Tacloban, the Philippine city ravaged by Typhoon Haiyan last week, appears on the brink of complete abandonment, with the mayor urging surviving residents to flee. Relief supplies are to be found just outside the city, but a range of physical and human obstacles are making it difficult if not impossible to deliver them.
Will Tacloban recover in the long run? Politics will play a role -- can the government afford to subsidize relocation into the area in the same way the United States did after Hurricane Katrina? Geologic considerations might factor in as well. The Leyte Gulf, after all, looks kind of like an upside-down funnel, and Tacloban's location at the narrow part of the funnel poses the same sort of hydrologic challenges as New York's location at an interior corner of the East Coast. There might be some argument for buying out the owners of what remains and starting over in a less dangerous location. But ultimately, rebuilding is a question of economics. Before the typhoon, it made sense for some 200,000 people to live in Tacloban. Will it make sense now?
For some time, the conventional wisdom among economists was that cities bounced back from disasters. Hiroshima and Nagasaki are two data points often cited in support of this view. The atomic devastation of these Japanese cities was different in some respects, however. The bombs targeted the center of town, leaving the outer ring of the metropolis more or less intact. Sufficient infrastructure remained intact in Hiroshima to allow limited streetcar service to resume just three days after the bomb. There was a fundamental logic in taking a devastated landscape in the middle of a sizable suburban ring and making a city out of it.
Most importantly, Hiroshima and Nagasaki were thriving cities before the war. Demand for residence in those cities, in other words, was strong -- and the rational response to a reduction in the "supply" of those cities was to rebuild.
Port-au-Prince, Haiti, is a more current example of the phenomenon. The city was devastated by the 2010 Earthquake, but given the almost utter lack of economic opportunity elsewhere in Haiti -- Port-au-Prince is home to 28% of Haiti's population but over 90% of the nation's manufacturing jobs -- there was no other place for the residents to go. It is the only part of the country with reliable electric service, and possesses the only modern port and air facilities.
A couple of years ago I made the argument that the same dynamics would not take root in cities experiencing decline before disaster struck, thinking specifically of New Orleans post-Katrina but also of some of the German cities affected by firebombing during World War II. When a city is in decline, a certain segment of the population remains there primarily because the housing becomes cheaper over time. Able-bodied workers might leave a city with no jobs, but a family living on disability or social security would not be bothered by a lack of economic opportunity. As the able-bodied leave the city, the houses remain, and the excess supply puts downward pressure on prices. For renters, this is nothing but good news. For owners, the news is not so good, but the disappearence of home equity makes it more difficult to contemplate affording life elsewhere.

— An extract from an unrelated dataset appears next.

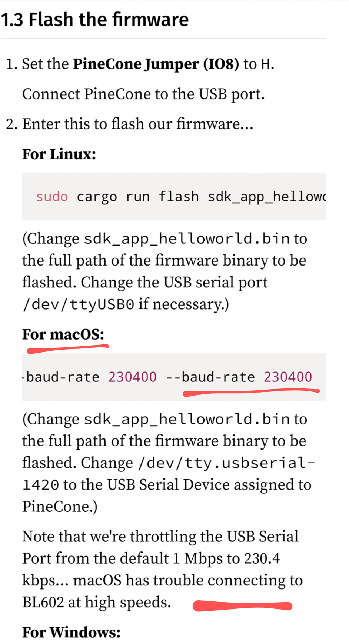Select the "For Linux:" subheading

tap(59, 154)
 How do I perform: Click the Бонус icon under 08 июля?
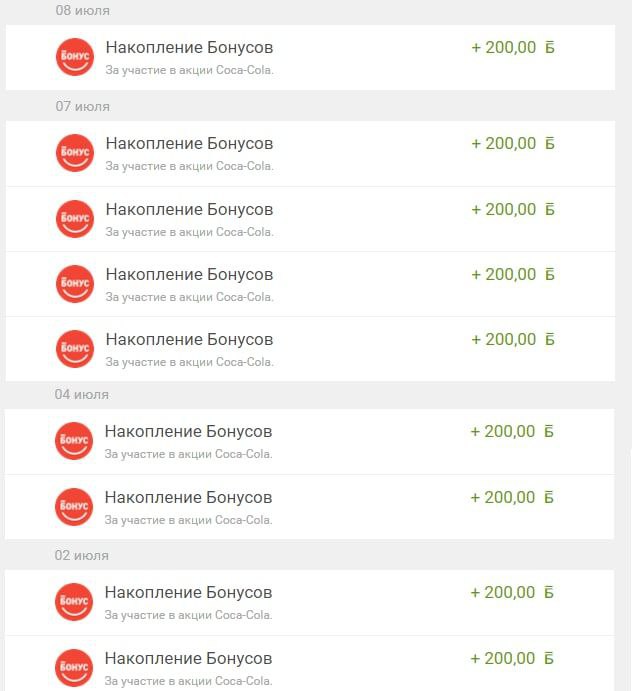coord(74,56)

When a disaster comes along and destroys the housing stock, the "excess supply" problem is solved, in a somewhat brutal sense, and downward pressure on prices ceases. This is exactly what happened in New Orleans. No longer a cheap place to live, the city remains about 25% smaller than it was in the 2000 Census. The demographics of the city have shifted predictably as well, skewing towards a more affluent population.
Which of these possible trajectories best fits Tacloban? Population statistics indicate that the region has experienced steady growth in recent decades. By regional standards it has been economically prosperous, and its waterfront location brings obvious risks but also certain advantages. In the coming weeks the city may well experience a near-total evacuation along the lines of post-Katrina New Orleans. But if history is any guide that is where the similarity will end.